#### Requirements:
Could you copy out every one of the records below word for word, line by line?
"""
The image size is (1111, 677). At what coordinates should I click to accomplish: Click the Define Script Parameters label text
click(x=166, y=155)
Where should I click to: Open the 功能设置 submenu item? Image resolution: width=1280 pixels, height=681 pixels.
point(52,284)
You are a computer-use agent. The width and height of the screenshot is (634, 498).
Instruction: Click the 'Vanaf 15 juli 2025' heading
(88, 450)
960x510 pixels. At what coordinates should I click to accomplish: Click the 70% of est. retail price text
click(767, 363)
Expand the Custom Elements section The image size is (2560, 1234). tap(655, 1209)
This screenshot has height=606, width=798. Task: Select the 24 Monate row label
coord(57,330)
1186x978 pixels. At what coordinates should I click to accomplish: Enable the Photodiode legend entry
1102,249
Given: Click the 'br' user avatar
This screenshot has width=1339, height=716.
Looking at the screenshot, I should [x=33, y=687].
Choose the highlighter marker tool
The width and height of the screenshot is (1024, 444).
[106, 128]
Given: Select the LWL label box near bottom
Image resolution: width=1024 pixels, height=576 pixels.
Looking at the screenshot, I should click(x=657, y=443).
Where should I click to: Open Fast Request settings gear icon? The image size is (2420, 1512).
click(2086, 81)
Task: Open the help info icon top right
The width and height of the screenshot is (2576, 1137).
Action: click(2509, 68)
"""
#### Exercise answer:
The image size is (1111, 677). At what coordinates should I click to accomplish: Click the Define Script Parameters label text
click(x=166, y=155)
Where should I click to: Open the 功能设置 submenu item? Image resolution: width=1280 pixels, height=681 pixels.
point(52,284)
You are a computer-use agent. The width and height of the screenshot is (634, 498).
Instruction: Click the 'Vanaf 15 juli 2025' heading
(88, 450)
960x510 pixels. At what coordinates should I click to accomplish: Click the 70% of est. retail price text
click(767, 363)
Expand the Custom Elements section The image size is (2560, 1234). tap(655, 1209)
This screenshot has height=606, width=798. Task: Select the 24 Monate row label
coord(57,330)
1186x978 pixels. At what coordinates should I click to accomplish: Enable the Photodiode legend entry
1102,249
Given: Click the 'br' user avatar
This screenshot has width=1339, height=716.
Looking at the screenshot, I should [x=33, y=687].
Choose the highlighter marker tool
The width and height of the screenshot is (1024, 444).
[106, 128]
Given: Select the LWL label box near bottom
Image resolution: width=1024 pixels, height=576 pixels.
Looking at the screenshot, I should click(x=657, y=443).
Where should I click to: Open Fast Request settings gear icon? The image size is (2420, 1512).
click(2086, 81)
Task: Open the help info icon top right
The width and height of the screenshot is (2576, 1137).
Action: click(2509, 68)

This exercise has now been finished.